SageMaker Operators for Kubernetes - Amazon SageMaker

SageMaker Operators for Kubernetes

SageMaker Operators for Kubernetes make it easier for developers and data scientists using Kubernetes to train, tune, and deploy machine learning (ML) models in SageMaker. You can install these SageMaker Operators on your Kubernetes cluster in Amazon Elastic Kubernetes Service (Amazon EKS) to create SageMaker jobs natively using the Kubernetes API and command-line Kubernetes tools such as kubectl. This guide shows how to set up and use the operators to run model training, hyperparameter tuning, or inference (real-time and batch) on SageMaker from a Kubernetes cluster. The procedures and guidelines in this chapter assume that you are familiar with Kubernetes and its basic commands.

Important

We are stopping the development and technical support of the original version of SageMaker Operators for Kubernetes.

If you are currently using version v1.2.2 or below of SageMaker Operators for Kubernetes, we recommend migrating your resources to the ACK service controller for Amazon SageMaker. The ACK service controller is a new generation of SageMaker Operators for Kubernetes based on AWS Controllers for Kubernetes (ACK).

For information on the migration steps, see Migrate resources to the latest Operators.

For answers to frequently asked questions on the end of support of the original version of SageMaker Operators for Kubernetes, see Announcing the End of Support of the Original Version of SageMaker Operators for Kubernetes

Note

There is no additional charge to use these operators. You do incur charges for any SageMaker resources that you use through these operators.

What is an operator?

A Kubernetes operator is an application controller managing applications on behalf of a Kubernetes user. Controllers of the control plane encompass various control loops listening to a central state manager (ETCD) to regulate the state of the application they control. Examples of such applications include the Cloud-controller-manager and kube-controller-manager. Operators typically provide a higher-level abstraction than raw Kubernetes API, making it easier for users to deploy and manage applications. To add new capabilities to Kubernetes, developers can extend the Kubernetes API by creating a custom resource that contains their application-specific or domain-specific logic and components. Operators in Kubernetes allow users to natively invoke these custom resources and automate associated workflows.

How does AWS Controllers for Kubernetes (ACK) work?

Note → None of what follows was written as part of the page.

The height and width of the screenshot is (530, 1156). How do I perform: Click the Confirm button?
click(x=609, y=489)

The SageMaker Operators for Kubernetes allow you to manage jobs in SageMaker from your Kubernetes cluster. The latest version of SageMaker Operators for Kubernetes is based on AWS Controllers for Kubernetes (ACK). ACK includes a common controller runtime, a code generator, and a set of AWS service-specific controllers, one of which is the SageMaker controller.

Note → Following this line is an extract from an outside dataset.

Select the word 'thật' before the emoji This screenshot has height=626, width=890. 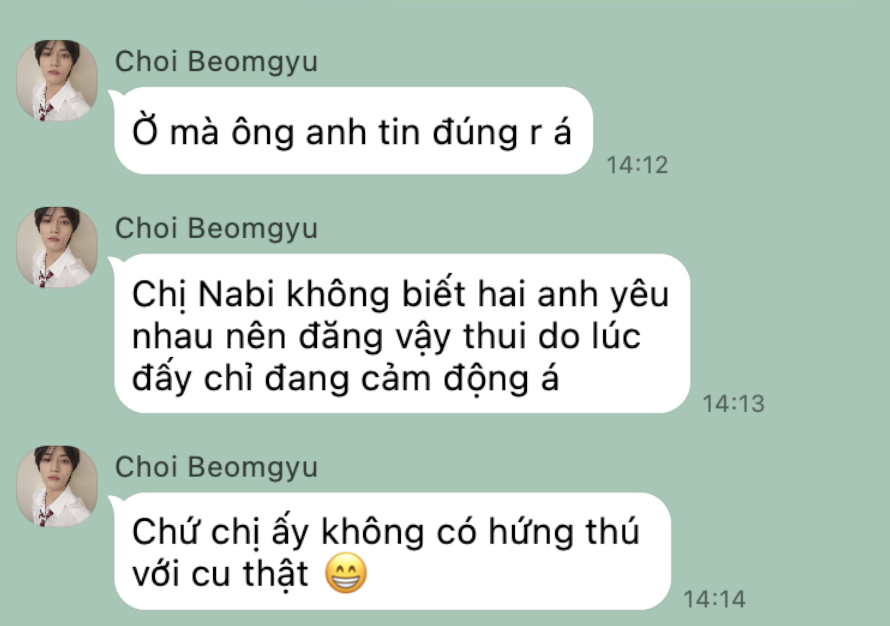click(x=276, y=574)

The following diagram illustrates how ACK works.

ACK based SageMaker Operator for Kubernetes explained.

In this diagram, a Kubernetes user wants to run model training on SageMaker from within the Kubernetes cluster using the Kubernetes API. The user issues a call to kubectl apply, passing in a file that describes a Kubernetes custom resource describing the SageMaker training job. kubectl apply passes this file, called a manifest, to the Kubernetes API server running in the Kubernetes controller node (Step 1 in the workflow diagram). The Kubernetes API server receives the manifest with the SageMaker training job specification and determines whether the user has permissions to create a custom resource of kind sageMaker.services.k8s.aws/TrainingJob, and whether the custom resource is properly formatted (Step 2). If the user is authorized and the custom resource is valid, the Kubernetes API server writes (Step 3) the custom resource to its etcd data store and then responds back (Step 4) to the user that the custom resource has been created. The SageMaker controller, which is running on a Kubernetes worker node within the context of a normal Kubernetes Pod, is notified (Step 5) that a new custom resource of kind sageMaker.services.k8s.aws/TrainingJob has been created. The SageMaker controller then communicates (Step 6) with the SageMaker API, calling the SageMaker CreateTrainingJob API to create the training job in AWS. After communicating with the SageMaker API, the SageMaker controller calls the Kubernetes API server to update (Step 7) the custom resource’s status with information it received from SageMaker. The SageMaker controller therefore provides the same information to the developers that they would have received using the AWS SDK.

Permissions overview

The operators access SageMaker resources on your behalf. The IAM role that the operator assumes to interact with AWS resources differs from the credentials you use to access the Kubernetes cluster. The role also differs from the role that AWS assumes when running your machine learning jobs.

The following image explains the various authentication layers.

SageMaker Operator for Kubernetes various authentication layers.